Oscar Álvarez, Cuban actor and defender of immigrants, dies in Miami

MIAMI.- Oscar Álvarez, an actor away from the spotlight and a fervent activist for the rights of immigrants, died on Saturday, June 13, in Miami, after suffering cardiorespiratory arrest. He was 85 years old.

The news of the death was confirmed by Álvarez’s widow, Isabel Cancio, who spoke with DIARIO LAS AMÉRICAS about her husband of five decades.

Álvarez had undergone hip surgery. And although he seemed to have recovered, his health deteriorated. He died at Jackson Memorial West Hospital, where he suffered three cardiorespiratory arrests.

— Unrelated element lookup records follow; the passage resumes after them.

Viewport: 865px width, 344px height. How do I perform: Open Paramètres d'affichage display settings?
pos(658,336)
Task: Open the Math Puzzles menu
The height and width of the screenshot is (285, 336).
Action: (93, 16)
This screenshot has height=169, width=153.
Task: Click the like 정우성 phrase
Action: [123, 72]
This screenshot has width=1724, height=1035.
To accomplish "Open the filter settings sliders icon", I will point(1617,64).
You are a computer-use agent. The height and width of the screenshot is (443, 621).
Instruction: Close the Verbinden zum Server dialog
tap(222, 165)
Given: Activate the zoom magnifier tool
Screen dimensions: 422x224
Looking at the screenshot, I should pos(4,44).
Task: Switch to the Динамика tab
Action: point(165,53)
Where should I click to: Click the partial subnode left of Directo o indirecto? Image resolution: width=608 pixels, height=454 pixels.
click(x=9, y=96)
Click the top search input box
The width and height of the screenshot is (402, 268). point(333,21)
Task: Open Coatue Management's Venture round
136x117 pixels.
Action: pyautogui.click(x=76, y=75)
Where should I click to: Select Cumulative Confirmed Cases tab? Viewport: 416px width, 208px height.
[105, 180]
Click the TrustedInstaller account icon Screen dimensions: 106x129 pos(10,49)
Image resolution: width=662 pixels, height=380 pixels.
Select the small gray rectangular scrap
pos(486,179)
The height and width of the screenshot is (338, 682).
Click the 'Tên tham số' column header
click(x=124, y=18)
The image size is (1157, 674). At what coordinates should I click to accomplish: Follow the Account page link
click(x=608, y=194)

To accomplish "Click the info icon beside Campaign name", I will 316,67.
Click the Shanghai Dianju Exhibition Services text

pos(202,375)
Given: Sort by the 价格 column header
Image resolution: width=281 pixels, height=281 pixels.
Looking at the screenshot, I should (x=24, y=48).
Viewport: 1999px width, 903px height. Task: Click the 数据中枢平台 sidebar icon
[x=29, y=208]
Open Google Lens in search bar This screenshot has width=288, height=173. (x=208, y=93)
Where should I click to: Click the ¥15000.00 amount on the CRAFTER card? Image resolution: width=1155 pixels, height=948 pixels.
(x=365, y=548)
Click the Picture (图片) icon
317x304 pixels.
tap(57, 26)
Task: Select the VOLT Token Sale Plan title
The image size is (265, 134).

“He had just finished the operation, he had fallen. He came out of the operation very well, but for a person of that age, sitting there, lying there, because he no longer had the courage to get up and do the exercises, to do all the therapy that he had to do alone at home, without anyone helping. He didn’t let me help him, because that always happens. The closest person never has influence,” Cancio said.

“They stopped him three times there in the hospital. He was very weakened, he didn’t have much desire to eat, he ate very little. He only got up with the walker to go take a shower. And that’s how he began to fade away. In January he weighed 181 pounds and he died at 156.”

Before emigrating to the United States in 1989, Álvarez worked as a theater, film and television actor in his native Cuba.

On the big screen, he was under the direction of filmmaker Tomás Gutiérrez Alea, known as Titón, in productions such as Hasta Certain Point (1983), among many others.

On television he stood out with characters in the so-called Adventures, fiction series for a young audience.

His time on stage was with the emblematic group Teatro Estudio, founded in 1958 by the brothers Raquel and Vicente Revuelta.

“Acting for him was freeing himself from many things. An actor frees himself when he is in the theater, rehearsing a play. All of that gave him a liberation of spirit.”

But upon arriving in exile with his young son, he had to work to make his way, although he tried to continue his acting career outside the island, where his wife was still with whom he reunited some time later.

“She tried to do something, but she had to support the child. In addition, the rehearsals, which were at night, took up a lot of her time, and she had to work early. She had to leave. I arrived two years later, because they punished me and didn’t let me leave,” recalled the also retired theater actress.

However, Álvarez found another vocation: civil activism. Until almost the end of his years he dedicated himself to being a defender of the rights of immigrants through a non-profit organization.

“He felt fulfilled when he managed to start working with Americans for Immigrant Justice, which helps immigrants from any country with immigration problems. He researched and learned so much about it that he became a paralegal. And he even had accreditation to go to prisons to interview prisoners. He worked there for more than 15 years, until he retired after 80, ending the pandemic.”

“There they adored him for the way he worked, that he didn’t stop until he found a solution. They made a documentary about a Guatemalan family that he managed to get citizenship. It’s called Visionarios, it’s on YouTube.”

Moved, Cancio described her husband as an “idealistic and righteous” man, who was against any type of injustice and who liked to serve others.